A la recherche des jeunes
En fait, l’intérêt de Pasteur réside principalement dans la communication à long terme auprès d’un public très jeune, que l’Institut dit ne pas réussir à toucher : "En France, nous avons une culture de l’Etat omniprésent et omnipotent, avance Sylvie Delassus. Les gens ne veulent pas payer plus d’impôts mais ne veulent pas non plus donner, parce qu’ils ont l’impression que l’Etat devrait se charger de tout ça. Si l’on n’explique pas aux jeunes que les choses peuvent se faire différemment et qu’il y a des avantages à cela, on sera encore dans la même situation dans 20 ans."

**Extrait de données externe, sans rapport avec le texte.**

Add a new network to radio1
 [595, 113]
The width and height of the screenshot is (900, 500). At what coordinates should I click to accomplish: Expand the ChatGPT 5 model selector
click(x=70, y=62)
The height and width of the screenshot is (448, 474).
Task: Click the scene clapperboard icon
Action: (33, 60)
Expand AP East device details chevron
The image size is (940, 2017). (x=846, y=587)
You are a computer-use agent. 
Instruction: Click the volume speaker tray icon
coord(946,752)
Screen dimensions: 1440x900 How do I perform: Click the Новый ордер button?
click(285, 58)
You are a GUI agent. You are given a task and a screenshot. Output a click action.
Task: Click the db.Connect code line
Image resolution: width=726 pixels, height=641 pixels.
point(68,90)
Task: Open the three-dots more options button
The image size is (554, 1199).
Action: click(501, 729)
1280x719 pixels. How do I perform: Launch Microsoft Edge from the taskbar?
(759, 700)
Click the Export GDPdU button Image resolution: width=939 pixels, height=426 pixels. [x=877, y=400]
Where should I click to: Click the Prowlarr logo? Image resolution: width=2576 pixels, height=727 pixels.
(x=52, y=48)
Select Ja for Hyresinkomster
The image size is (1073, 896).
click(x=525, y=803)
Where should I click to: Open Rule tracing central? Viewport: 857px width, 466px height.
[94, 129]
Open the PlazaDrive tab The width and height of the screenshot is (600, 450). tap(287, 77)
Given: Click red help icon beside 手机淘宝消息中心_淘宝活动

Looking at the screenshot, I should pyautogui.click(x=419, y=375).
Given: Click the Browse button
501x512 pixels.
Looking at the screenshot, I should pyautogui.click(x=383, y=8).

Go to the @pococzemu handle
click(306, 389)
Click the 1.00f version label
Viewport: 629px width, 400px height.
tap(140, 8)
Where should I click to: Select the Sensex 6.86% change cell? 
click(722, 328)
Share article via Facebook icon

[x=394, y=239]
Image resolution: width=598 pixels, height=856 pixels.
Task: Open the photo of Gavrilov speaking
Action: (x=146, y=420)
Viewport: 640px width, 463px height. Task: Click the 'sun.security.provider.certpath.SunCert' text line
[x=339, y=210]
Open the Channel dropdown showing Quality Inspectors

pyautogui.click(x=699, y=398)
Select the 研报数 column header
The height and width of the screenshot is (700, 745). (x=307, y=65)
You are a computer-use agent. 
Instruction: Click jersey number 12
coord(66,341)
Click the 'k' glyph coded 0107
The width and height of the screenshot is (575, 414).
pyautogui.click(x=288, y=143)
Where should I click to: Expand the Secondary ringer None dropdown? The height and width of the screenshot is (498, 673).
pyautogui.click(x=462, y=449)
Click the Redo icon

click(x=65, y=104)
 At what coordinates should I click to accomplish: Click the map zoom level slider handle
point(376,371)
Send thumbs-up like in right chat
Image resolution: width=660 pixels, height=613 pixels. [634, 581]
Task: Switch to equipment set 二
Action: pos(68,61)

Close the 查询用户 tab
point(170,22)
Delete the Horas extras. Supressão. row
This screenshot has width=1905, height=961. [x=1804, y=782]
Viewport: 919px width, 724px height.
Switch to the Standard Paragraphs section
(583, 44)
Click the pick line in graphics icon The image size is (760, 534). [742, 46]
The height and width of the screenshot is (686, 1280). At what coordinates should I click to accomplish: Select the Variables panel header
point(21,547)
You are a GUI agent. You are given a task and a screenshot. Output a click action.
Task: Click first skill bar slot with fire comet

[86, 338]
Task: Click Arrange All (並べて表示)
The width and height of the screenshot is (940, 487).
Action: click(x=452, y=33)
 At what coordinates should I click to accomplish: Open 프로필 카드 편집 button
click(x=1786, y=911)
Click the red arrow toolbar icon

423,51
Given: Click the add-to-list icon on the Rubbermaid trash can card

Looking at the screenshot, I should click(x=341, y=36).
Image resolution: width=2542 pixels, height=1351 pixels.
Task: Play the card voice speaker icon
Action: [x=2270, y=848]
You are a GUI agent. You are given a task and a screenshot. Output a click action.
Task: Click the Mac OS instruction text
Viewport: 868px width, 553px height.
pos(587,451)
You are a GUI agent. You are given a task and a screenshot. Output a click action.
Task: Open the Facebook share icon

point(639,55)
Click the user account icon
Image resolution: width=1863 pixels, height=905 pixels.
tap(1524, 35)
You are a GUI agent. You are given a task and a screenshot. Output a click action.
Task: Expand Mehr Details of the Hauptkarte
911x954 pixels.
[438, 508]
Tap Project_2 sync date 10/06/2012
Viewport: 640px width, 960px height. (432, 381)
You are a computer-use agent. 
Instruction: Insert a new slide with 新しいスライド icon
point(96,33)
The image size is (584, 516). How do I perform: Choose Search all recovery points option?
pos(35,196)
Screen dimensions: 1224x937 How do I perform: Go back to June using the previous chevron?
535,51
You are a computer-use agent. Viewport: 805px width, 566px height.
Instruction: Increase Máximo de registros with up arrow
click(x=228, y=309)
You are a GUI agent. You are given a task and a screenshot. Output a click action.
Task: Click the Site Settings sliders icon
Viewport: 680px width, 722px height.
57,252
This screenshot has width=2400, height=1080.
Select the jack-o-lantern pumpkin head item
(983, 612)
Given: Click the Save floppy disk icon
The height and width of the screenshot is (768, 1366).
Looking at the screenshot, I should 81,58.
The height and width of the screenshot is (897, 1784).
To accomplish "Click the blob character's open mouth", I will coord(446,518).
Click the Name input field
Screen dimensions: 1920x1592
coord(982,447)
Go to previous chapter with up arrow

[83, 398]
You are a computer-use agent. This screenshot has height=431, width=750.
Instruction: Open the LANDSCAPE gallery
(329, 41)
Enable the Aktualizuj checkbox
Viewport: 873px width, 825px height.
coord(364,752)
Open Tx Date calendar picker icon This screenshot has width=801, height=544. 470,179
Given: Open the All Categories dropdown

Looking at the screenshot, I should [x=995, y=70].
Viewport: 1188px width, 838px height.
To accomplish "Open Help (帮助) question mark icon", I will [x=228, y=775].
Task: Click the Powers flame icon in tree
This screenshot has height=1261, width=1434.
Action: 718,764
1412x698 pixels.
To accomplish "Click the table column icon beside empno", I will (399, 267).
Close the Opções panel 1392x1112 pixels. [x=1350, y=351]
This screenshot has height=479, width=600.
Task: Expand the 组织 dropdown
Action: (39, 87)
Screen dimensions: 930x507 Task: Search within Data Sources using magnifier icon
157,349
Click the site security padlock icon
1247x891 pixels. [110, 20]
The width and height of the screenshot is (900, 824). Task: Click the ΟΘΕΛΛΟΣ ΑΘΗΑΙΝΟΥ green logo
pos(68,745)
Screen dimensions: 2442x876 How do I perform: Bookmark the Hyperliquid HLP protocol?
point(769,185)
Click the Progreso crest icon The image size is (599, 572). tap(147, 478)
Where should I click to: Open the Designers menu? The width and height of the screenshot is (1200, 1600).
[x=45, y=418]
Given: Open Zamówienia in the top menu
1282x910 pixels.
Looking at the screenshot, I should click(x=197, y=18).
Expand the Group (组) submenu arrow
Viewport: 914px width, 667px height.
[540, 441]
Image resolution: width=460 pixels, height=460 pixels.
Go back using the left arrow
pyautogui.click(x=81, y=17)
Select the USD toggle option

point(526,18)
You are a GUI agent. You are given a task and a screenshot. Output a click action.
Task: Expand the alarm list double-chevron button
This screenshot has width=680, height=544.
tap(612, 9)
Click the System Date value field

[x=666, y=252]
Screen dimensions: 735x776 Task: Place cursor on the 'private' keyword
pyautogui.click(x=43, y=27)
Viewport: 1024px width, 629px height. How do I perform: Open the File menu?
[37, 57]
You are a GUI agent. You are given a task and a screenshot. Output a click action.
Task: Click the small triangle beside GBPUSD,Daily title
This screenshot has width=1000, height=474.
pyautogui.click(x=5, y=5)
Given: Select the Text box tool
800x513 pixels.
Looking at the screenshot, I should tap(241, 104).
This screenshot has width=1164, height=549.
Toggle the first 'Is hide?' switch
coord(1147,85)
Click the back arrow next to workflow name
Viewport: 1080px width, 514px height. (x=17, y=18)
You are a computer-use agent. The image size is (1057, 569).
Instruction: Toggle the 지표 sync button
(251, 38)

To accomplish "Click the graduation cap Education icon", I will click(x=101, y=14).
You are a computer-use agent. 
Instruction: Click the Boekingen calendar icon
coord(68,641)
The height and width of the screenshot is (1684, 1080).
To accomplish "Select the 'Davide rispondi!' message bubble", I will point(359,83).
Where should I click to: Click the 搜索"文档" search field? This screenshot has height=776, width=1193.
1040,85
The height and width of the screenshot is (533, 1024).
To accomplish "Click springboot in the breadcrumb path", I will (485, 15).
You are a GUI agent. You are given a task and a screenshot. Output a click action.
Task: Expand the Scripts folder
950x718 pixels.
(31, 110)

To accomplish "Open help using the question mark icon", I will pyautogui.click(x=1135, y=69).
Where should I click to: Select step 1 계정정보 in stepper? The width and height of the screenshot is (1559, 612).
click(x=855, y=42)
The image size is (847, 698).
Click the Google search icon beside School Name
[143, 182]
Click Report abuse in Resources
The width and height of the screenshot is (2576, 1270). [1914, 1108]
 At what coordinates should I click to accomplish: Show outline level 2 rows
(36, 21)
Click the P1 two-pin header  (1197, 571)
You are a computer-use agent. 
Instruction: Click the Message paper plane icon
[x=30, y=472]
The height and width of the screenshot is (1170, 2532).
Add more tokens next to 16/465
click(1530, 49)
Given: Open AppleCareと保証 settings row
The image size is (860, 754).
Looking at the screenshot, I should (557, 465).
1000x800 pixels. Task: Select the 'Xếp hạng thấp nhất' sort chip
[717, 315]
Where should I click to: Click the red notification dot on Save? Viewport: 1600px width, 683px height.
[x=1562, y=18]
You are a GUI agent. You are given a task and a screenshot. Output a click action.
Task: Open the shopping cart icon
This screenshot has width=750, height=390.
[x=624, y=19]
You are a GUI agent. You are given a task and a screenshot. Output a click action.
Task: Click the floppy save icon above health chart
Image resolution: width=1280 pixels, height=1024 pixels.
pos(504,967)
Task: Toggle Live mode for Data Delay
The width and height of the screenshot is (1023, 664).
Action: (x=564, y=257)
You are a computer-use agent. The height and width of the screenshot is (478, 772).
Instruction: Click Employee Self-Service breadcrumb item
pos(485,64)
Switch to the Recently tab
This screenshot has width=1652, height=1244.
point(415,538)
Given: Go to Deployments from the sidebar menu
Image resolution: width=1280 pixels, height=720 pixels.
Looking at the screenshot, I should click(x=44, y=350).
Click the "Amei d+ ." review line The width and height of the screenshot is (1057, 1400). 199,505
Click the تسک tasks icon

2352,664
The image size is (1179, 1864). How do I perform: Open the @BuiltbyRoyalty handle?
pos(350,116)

Pour l’Institut Pasteur, les circuits privés de financement de la recherche présentent des avantages : "Il y a d’abord le choix de l’objet de recherche. Il faut savoir qu’en France, 80 % des crédits publics de recherche vont au secteur spatial. Ce n’est pas le choix spontané du public..." explique Sylvie Delassus. Elle avance aussi que les circuits privés permettent une "meilleure réactivité" en cas d’urgence, comme dans la lutte contre le bacille du charbon à laquelle Pasteur a participé.
Soirée très privée
L’Institut Pasteur est une fondation privée reconnue d’utilité publique, dont le budget (188 millions d’euros en 2002) est financé par trois sources, selon Sylvie Delassus : un tiers de subventions, un tiers de mécénat (dons, legs) et un tiers de revenus propres grâce à la vente de licences et de brevets.
L’Institut Pasteur, qui a validé un test de détection du Sras distribué gratuitement aux sept hôpitaux agréés en France, travaille sur un projet de vaccin contre le virus. Ce vaccin pourrait faire l’objet d’un brevet.
Jacques Durand, lui, croit aussi aux bienfaits du secteur privé pour pallier ses carences de moyens. Celui qui a travaillé dans le passé pour le géant de l’industrie pharmaceutique AstraZeneca cherche à intéresser des "grands groupes" au concept de Pneumo-party.
"On veut créer des partenariats dans lesquels les entreprises financent et nous apportons la caution éthique. C’est possible dans le monde du voyage qui est touché par le virus, par exemple", explique Jacques Durand, qui s’est associé avec un organisateur de soirées événementielles indépendant, Jacques Delcausse Organisation/Team Incentive. Tous deux espèrent que la Pneumo-party du 3 juin sera la première d’une longue série. Jacques Durand ajoute, sans rire : "Vous savez, je suis un médecin atypique."